The third aspect of feature names is a path component. These are
parts of the name (preceding in .) that indicated some
trversal of the utterance structure. For example the features
name will access the name feature on the given item. The
feature n.name will return the name feature on the next item
(in that item's relation). A number of basic direction
operators are defined.
n.
p.
nn.
pp.
parent.
daughter1.
daughter2.
daughtern.
first.
last.
Also you may specific traversal to another relation relation, though
the R:<relationame>. operator. For example given an Item
in the syllable relation R:SylStructure.parent.name would
give the name of word the syllable is in.
Some more complex examples are as follows, assuming we are starting
form an item in the Syllable relation.
vc of the final segment in this syllable.
A list of all feature functions is given in an appendix of this document. See section 32 Feature functions. New functions may also be added in Lisp.
In C++ feature values are of class EST_Val which may be a string,
int, or a float (or any arbitrary object). In Scheme this distinction
cannot not always be made and sometimes when you expect an int you
actually get a string. Care should be take to ensure the right matching
functions are use in Scheme. It is recommended you use
string-append or string-match as they will always work.
If a pathname does not identify a valid path for the particular
item (e.g. there is no next) "0" is returned.
When collecting data from speech databases it is often useful to collect a whole set of features from all utterances in a database.

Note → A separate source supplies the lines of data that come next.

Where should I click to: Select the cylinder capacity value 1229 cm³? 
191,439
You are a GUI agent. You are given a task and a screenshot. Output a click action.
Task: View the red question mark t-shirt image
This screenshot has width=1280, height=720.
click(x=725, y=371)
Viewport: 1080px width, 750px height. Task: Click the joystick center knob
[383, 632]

These features can then be used for building various models (both CART tree models and linear regression modules use these feature names),
A number of functions exist to help in this task. For example
(utt.features utt1 'Word '(name pos p.pos n.pos))

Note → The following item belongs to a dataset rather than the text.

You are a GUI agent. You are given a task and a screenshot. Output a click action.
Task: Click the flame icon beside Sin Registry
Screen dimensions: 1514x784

will return a list of word, and part of speech context for each word in the utterance.
See section 26.2 Extracting features for an example of extracting sets of features from a database for use in building stochastic models.
A number of functions are available to allow an utterance's structure to be made available for other programs.
The whole structure, all relations, items and features may be
saved in an ascii format using the function utt.save. This
file may be reloaded using the utt.load function. Note the
waveform is not saved using the form.
Individual aspects of an utterance may be selectively saved. The
waveform itself may be saved using the function utt.save.wave.
This will save the waveform in the named file in the format specified
in the Parameter Wavefiletype. All formats supported by
the Edinburgh Speech Tools are valid including nist, esps,
sun, riff, aiff, raw and ulaw. Note
the functions utt.wave.rescale and utt.wave.resample may
be used to change the gain and sample frequency of the waveform before
saving it. A waveform may be imported into an existing utterance with
the function utt.import.wave. This is specifically designed to
allow external methods of waveform synthesis. However if you just wish
to play an external wave or make it into an utterance you should
consider the utterance Wave type.
The segments of an utterance may be saved in a file using the function
utt.save.segs which saves the segments of the named utterance in
xlabel format. Any other stream may also be saved using the more
general utt.save.relation which takes the additional argument of
a relation name. The names of each item and the end feature of each
item are saved in the named file, again in Xlabel format, other features
are saved in extra fields. For more elaborated saving methods you can
easily write a Scheme function to save data in an utterance in whatever
format is required. See the file `lib/mbrola.scm' for an example.
A simple function to allow the displaying of an utterance in
Entropic's Xwaves tool is provided by the function display.
It simply saves the waveform and the segments and sends appropriate
commands to (the already running) Xwaves and xlabel programs.
A function to synthesize an externally specified utterance is provided
for by utt.resynth which takes two filename arguments, an xlabel
segment file and an F0 file. This function loads, synthesizes and plays
an utterance synthesized from these files. The loading is provided by
the underlying function utt.load.segf0.